Veronika pasó muchos veranos de su infancia en Jaén, donde aprendió a hablar castellano tan bien que, a día de hoy, es imposible detectar que es extranjera. La experiencia fue muy positiva y la marcó tanto que, después de acabar su carrera en Minsk, decidió regresar a la Península. “Soy dramaturga. Estudié en la Universidad Estatal de Cultura. Cuando terminé mis estudios, me di cuenta de que tenía mejores perspectivas laborales aquí, así que emigré; me fui a Madrid”.

Trabajaba en una tienda de ropa y tenía estabilidad, pero al cabo de unos años se dio cuenta de que no estaba contenta con su vida. “Sentí que me estaba estancando y que necesitaba un cambio. Estuve a punto de irme a Mozambique, pero acabé en Bilbao”, resume en una frase, como si no hubieran 12.000 kilómetros de distancia entre ambos destinos. “Tenía algunos conocidos que me convencieron de venir a Euskadi. ‘Si luchas y trabajas, tendrás buenas oportunidades’, me dijeron. Vine a visitar Bilbao y me encantó. Me pareció una ciudad muy acogedora y compacta”, recuerda.

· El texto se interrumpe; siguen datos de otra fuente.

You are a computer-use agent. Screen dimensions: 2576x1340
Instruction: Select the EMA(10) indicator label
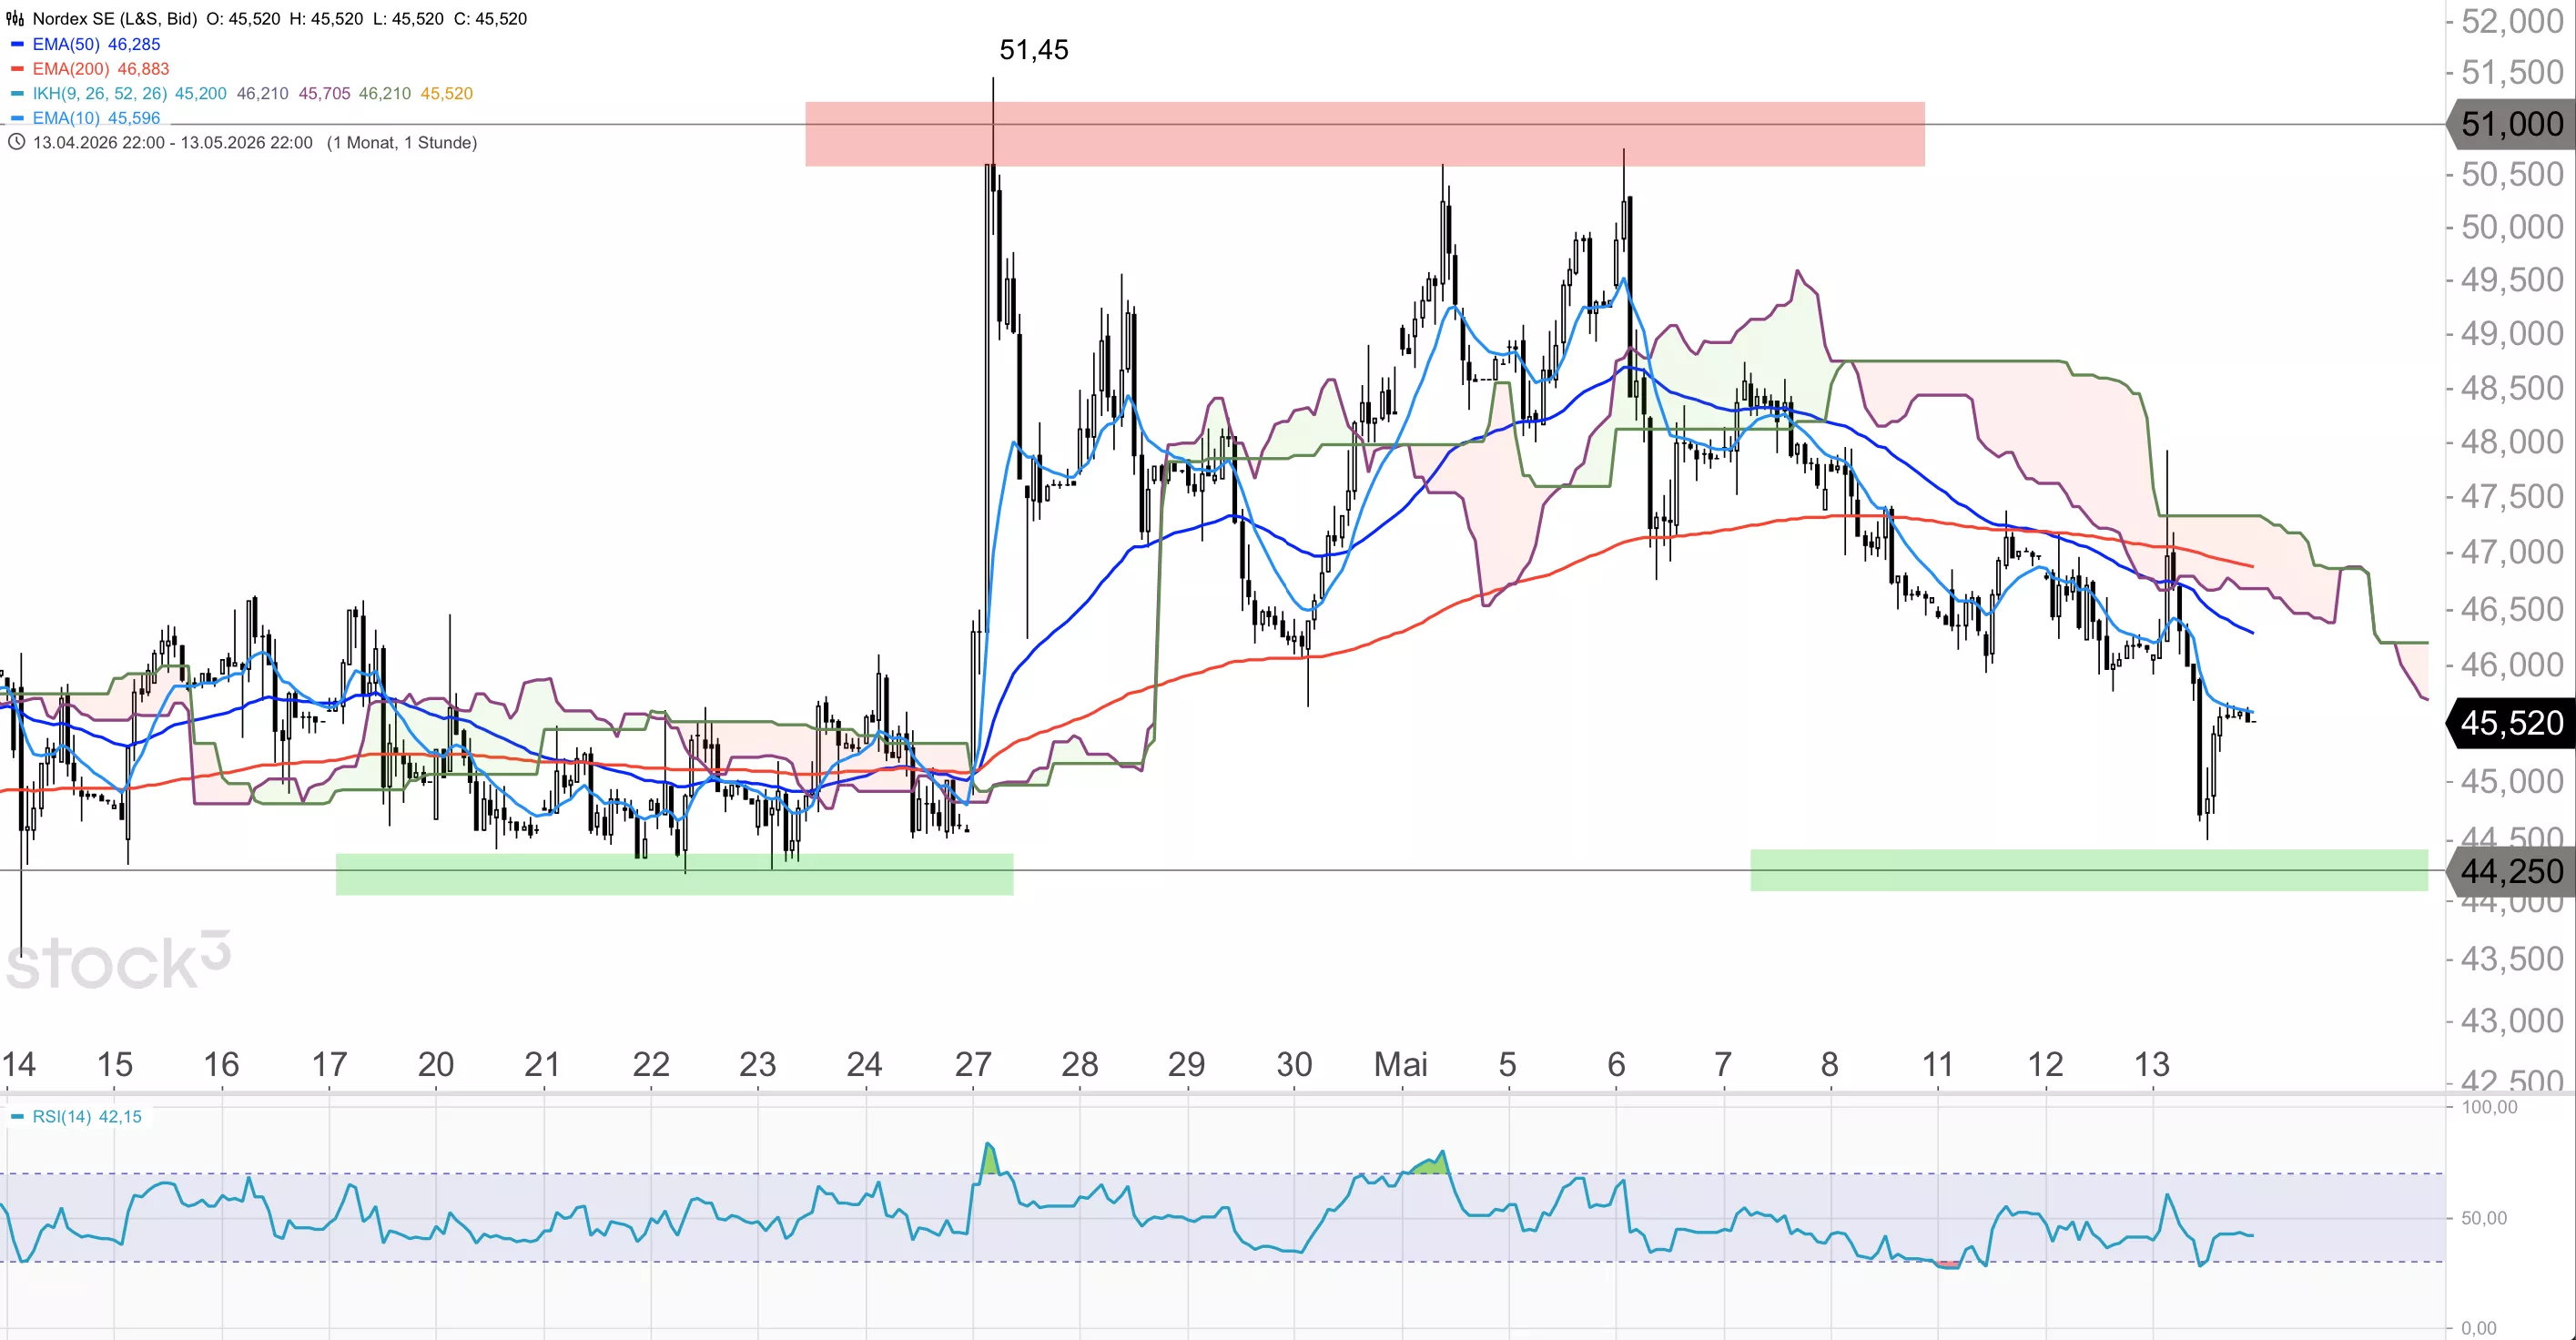(x=66, y=118)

La barrera de las cuadrillas

Sin embargo, no todo fue miel sobre hojuelas. “Me costó mucho adaptarme”, reconoce. “No es solo por haber tenido trabajos precarios al principio, sino por el fenómeno de las cuadrillas. Es difícil integrarse cuando llegas de adulto y no tienes amigos o referencias. La parte positiva es que algunos rasgos de los vascos, como el valor de la palabra, la seriedad o la cercanía, son muy similares a los nuestros. Si alguien te dice que vendrá a las diez de la mañana, o que estará para echarte una mano, ten por seguro que así será”, dice a modo de ejemplo.

“Antes de montar mi propia tienda de ropa, que tiene un espacio cultural para exposiciones y una zona de bookcrossing, trabajé para un señor vasco que me dijo: ‘Estate atenta y ten cuidado, que eres la primera inmigrante que contrato’. Puede sonar un poco duro, pero lo cierto es que él me ayudó muchísimo en el plano laboral. También está en uno demostrar que no eres un bicho raro y que quieres hacer las cosas bien. Bilbao es una ciudad demasiado pequeña como para ser mala persona. Todo el mundo se conoce y todo se sabe”, señala.

Tras ocho años viviendo en Euskadi, Veronika tiene claro que ha encontrado su lugar en el mundo. “He conseguido montar mi tienda, participo en asociaciones de países rusoparlantes, me apunto a todas las iniciativas de integración cultural. Aquí conocí a mi pareja, tengo una cuadrilla y, si es por tener, hasta tengo una hipoteca –enumera entre risas–. Honestamente, me encanta el País Vasco y me encuentro muy cómoda aquí. Madrid es una ciudad muy impersonal; allí me sentía sola. Bilbao, en cambio, tiene el tamaño perfecto. Aquí tengo mis rincones favoritos y me siento en casa. Como se suele decir, los bilbaínos nacemos donde queremos. Yo nací en Minsk, pero me siento más de aquí que de cualquier otro sitio”.

Artículo publicado originalmente por Laura Caorsi en el diario El Correo.